Quinones said he could not provide any numbers on how many customers remained without power as a result of Sunday’s outage, which affected the island’s northern region.
Sadly, no one knows what caused the fire. It’s also unclear if the fire is related to a mechanical malfunction or the result of the crumbling infrastructure of the island, which was in abysmal condition prior to the hurricane. Regardless of why it happened, its just another reminder of how poorly this disaster has been handled and how crippled Puerto Rico has been by greed and exploitative policies over the course of several centuries.

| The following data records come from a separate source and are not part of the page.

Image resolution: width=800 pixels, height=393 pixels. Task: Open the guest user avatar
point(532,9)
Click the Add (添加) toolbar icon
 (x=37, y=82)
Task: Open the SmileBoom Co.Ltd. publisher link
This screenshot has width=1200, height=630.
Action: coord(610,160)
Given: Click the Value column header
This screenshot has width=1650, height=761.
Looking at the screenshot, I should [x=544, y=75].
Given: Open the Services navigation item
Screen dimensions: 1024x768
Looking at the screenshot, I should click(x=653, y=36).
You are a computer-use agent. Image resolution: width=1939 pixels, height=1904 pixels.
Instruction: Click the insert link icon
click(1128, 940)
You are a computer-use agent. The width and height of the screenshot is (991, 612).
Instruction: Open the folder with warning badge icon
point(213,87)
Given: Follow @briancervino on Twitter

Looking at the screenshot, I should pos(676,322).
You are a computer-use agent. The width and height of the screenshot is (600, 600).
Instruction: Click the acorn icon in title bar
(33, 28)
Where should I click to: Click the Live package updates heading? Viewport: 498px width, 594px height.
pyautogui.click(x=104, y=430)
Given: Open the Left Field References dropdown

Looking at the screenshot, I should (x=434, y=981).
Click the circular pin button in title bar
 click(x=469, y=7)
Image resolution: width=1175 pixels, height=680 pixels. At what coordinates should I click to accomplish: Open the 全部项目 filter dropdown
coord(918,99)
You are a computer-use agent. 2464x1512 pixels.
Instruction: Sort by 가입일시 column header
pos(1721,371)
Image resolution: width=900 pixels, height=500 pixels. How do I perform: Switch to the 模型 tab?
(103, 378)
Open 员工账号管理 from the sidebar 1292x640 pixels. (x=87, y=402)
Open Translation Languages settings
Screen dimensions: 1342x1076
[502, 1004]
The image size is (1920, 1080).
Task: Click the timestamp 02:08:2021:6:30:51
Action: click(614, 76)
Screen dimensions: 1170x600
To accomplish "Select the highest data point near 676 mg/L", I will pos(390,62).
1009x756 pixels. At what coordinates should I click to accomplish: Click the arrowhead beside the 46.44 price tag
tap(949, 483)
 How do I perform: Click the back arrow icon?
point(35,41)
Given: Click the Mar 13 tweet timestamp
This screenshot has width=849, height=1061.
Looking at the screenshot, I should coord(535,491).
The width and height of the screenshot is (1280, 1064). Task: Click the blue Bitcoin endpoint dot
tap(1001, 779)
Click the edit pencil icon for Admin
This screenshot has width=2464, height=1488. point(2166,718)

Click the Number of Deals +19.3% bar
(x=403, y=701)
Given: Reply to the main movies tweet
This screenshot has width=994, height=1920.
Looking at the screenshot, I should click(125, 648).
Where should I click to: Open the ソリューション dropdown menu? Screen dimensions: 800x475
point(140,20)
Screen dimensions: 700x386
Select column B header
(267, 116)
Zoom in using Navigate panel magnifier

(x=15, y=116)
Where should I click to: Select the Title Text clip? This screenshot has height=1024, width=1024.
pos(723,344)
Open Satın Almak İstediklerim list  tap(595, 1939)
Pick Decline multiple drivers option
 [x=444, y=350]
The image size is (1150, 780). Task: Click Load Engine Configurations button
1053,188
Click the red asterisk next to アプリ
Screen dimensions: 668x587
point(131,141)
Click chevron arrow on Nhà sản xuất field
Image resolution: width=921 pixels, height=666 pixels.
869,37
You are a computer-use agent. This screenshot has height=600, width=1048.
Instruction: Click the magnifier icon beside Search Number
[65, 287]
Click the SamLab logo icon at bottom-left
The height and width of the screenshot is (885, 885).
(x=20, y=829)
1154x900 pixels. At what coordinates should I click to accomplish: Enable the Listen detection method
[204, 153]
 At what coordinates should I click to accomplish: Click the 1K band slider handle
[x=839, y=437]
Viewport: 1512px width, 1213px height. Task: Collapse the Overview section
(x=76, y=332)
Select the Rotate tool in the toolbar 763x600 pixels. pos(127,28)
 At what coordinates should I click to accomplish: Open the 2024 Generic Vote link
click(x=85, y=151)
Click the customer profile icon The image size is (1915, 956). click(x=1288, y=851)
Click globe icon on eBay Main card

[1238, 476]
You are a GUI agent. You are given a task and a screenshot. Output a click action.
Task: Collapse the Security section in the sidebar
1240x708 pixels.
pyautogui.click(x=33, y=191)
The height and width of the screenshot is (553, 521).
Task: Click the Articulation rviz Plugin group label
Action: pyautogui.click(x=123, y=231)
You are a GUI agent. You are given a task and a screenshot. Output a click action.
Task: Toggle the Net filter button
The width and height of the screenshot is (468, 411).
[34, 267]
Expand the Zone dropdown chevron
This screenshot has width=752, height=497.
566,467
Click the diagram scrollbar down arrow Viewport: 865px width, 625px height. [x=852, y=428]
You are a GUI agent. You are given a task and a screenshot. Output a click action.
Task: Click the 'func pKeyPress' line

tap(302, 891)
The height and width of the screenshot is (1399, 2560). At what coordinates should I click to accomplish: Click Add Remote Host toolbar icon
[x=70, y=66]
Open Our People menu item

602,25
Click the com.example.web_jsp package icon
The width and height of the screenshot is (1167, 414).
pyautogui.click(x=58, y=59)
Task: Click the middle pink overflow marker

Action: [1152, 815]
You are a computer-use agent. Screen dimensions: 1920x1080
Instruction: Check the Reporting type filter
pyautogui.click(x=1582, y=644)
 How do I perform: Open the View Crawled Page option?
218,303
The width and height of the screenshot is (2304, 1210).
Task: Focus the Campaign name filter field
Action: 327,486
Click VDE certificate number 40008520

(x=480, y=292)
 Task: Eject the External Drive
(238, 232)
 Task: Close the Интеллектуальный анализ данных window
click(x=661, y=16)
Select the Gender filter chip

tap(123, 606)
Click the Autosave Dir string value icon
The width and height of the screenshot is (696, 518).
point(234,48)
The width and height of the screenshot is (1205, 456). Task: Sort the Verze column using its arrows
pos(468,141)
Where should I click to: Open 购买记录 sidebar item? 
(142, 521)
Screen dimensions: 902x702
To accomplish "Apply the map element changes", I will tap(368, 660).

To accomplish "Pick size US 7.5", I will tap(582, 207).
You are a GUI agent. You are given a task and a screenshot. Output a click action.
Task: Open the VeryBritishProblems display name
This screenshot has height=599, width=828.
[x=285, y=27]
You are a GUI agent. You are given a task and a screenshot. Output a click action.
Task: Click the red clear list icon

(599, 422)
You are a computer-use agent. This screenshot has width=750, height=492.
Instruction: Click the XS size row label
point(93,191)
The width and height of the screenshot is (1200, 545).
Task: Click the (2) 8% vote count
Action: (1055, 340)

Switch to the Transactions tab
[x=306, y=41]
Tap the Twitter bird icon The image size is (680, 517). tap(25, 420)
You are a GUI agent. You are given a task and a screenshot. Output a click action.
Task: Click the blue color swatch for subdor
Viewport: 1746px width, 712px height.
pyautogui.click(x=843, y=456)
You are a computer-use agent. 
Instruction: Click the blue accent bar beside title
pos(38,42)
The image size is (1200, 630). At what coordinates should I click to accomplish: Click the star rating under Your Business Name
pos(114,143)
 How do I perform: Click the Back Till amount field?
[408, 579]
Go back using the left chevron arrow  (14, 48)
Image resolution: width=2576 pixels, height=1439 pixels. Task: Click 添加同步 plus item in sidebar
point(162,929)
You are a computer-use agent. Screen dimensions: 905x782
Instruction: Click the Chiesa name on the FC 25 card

The outage adds to the woes of an island still struggling to fully restore power more than five months after Hurricane Maria started the longest blackout in U.S. history. More than 400,000 power customers remain in the dark after the Category 4 storm destroyed two-thirds of the island’s power distribution system and caused up to an estimated $94 billion in damage. […]
In many cases, power workers are repairing equipment that should have long been replaced but remained online due to the power authority’s long financial crisis. The state-owned power company is worth roughly $4 billion, carries $9 billion in debt and has long been criticized for political patronage and inefficiency. It also has suffered frequent blackouts, including an island-wide outage in September 2016.
In a wave of what is known as “disaster capitalism,” a number of companies are now positioning themselves to profit from Puerto Rico’s devastation and tragedy.